Item coordinate data
◆ ◆ ◆ ◆ ◆ ◆ ◆

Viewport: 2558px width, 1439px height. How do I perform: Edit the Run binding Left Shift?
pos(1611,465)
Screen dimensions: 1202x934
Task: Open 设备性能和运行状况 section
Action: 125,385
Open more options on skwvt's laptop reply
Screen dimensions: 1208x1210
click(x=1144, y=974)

◆ ◆ ◆ ◆ ◆ ◆ ◆

**Written request:** Can you arrange all the rows above as a JSON list of strings, one string per line, with blank lines left out?

**Written solution:**
[
  "Viewport: 2558px width, 1439px height. How do I perform: Edit the Run binding Left Shift?",
  "pos(1611,465)",
  "Screen dimensions: 1202x934",
  "Task: Open 设备性能和运行状况 section",
  "Action: 125,385",
  "Open more options on skwvt's laptop reply",
  "Screen dimensions: 1208x1210",
  "click(x=1144, y=974)"
]